Go Sport évalue ses options après sa mise en redressement judiciaire
Le tribunal de commerce de Grenoble a placé jeudi Groupe Go Sport, la maison-mère des magasins Go Sport, en redressement judiciaire après avoir constaté l'état de cessation de paiement du distributeur d’articles sportifs, avec un passif de plus de 14 millions d’euros. Le tribunal de commerce de Grenoble a donc suivi les avis des commissaires aux comptes, KPMG et EY, qui, à l’automne, avaient alerté sur la situation de cessation de paiements de l’entreprise. Fin décembre, après une première audience, la justice avait donné à un juge enquêteur la mission de «faire un état précis de la situation financière» du groupe et de sa filiale Go Sport France. L’enseigne est dirigée depuis le 4 janvier par Patrick Puy, spécialiste de la restructuration d’entreprises.
En outre, le groupe Go Sport est visé par une enquête préliminaire pour «abus de bien social» à la demande du parquet du tribunal de Grenoble, à la suite de la «révélation de faits délictueux» par les commissaires aux comptes. D’après le quotidien Libération, les enquêteurs vont passer au crible des transferts de fonds totalisant plus de 50 millions d’euros, opérés depuis la trésorerie du groupe Go Sport.
Maintenant, le distributeur est placé dans une première période d’observation de six mois, durant laquelle deux administrateurs et deux mandataires judiciaires ont été désignés. Le placement en redressement judiciaire permet à des repreneurs potentiels de se faire connaître.
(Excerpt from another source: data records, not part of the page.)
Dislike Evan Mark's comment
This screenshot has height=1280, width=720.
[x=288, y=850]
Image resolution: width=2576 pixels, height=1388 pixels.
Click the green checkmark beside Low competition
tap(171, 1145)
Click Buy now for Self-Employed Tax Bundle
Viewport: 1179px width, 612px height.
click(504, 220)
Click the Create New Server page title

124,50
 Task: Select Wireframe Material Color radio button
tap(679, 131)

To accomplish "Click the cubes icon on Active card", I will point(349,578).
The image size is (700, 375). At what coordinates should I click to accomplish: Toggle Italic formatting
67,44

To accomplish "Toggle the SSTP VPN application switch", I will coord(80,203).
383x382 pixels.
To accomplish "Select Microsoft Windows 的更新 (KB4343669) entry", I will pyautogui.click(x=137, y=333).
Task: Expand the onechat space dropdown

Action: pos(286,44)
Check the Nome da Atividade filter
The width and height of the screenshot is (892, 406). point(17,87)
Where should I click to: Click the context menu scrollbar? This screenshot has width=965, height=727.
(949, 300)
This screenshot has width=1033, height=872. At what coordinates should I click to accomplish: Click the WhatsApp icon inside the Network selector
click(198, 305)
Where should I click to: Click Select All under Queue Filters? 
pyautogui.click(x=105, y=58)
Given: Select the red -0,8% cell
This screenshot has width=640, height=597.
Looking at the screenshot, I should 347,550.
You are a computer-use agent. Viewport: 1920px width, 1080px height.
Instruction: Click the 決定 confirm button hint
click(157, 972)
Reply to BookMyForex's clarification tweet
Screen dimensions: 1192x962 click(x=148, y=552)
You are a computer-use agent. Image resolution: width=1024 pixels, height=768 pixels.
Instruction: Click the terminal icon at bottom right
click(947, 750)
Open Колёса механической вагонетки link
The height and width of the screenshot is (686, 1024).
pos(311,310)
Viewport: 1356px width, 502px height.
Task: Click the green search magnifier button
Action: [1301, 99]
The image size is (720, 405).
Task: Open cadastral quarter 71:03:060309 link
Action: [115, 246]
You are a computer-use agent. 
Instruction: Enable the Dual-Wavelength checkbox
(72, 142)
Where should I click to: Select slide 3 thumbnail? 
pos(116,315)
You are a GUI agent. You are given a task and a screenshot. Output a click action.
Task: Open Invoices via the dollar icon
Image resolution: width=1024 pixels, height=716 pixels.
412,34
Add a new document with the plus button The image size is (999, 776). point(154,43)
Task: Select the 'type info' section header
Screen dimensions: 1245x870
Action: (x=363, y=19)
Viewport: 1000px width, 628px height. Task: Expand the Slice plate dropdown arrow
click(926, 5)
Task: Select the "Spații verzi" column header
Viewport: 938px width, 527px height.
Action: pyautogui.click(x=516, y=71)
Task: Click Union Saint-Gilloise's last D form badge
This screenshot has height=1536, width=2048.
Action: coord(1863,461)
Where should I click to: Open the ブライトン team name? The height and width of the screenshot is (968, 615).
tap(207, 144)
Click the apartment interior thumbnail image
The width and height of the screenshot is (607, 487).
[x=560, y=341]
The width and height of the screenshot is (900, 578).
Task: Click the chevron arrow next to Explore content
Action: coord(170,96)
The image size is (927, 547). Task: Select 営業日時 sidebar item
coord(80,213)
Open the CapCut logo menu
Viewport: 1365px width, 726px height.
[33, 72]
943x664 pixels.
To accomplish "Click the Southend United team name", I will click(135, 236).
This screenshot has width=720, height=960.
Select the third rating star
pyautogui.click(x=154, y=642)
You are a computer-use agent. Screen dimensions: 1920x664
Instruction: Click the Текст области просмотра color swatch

En outre, son actionnaire, le groupe Hermione People & Brands (HPB), détenu par la Financière immobilière bordelaise (FIB) de l’homme d’affaires Michel Ohayon, est écarté de toute prise de décision.
Trois scénarios
Dans le cadre de cette procédure, trois scénarios sont possibles : un plan de continuation, un plan de cession, ou une liquidation judiciaire. Pour le groupe qui compte 2.160 salariés en France, le plan de cession serait l’hypothèse la plus probable. Dans ce cas, les repreneurs pourraient racheter par exemple la marque, les stocks, ou une partie des magasins en France. Alors que le groupe avait reçu «quelques marques d’intérêt» de groupes en situés en France et à l’étranger, «le plus vraisemblable sera qu’il y aura des plans de cession sur une partie des points de vente, les stocks, ou encore la marque», indique une source proche à L’Agefi. Au risque d’une casse sociale. «Ce ne serait déjà pas mal si 60 magasins en France étaient repris», ce qui impliquerait un licenciement «de 500 à 1.000 personnes», selon cette source.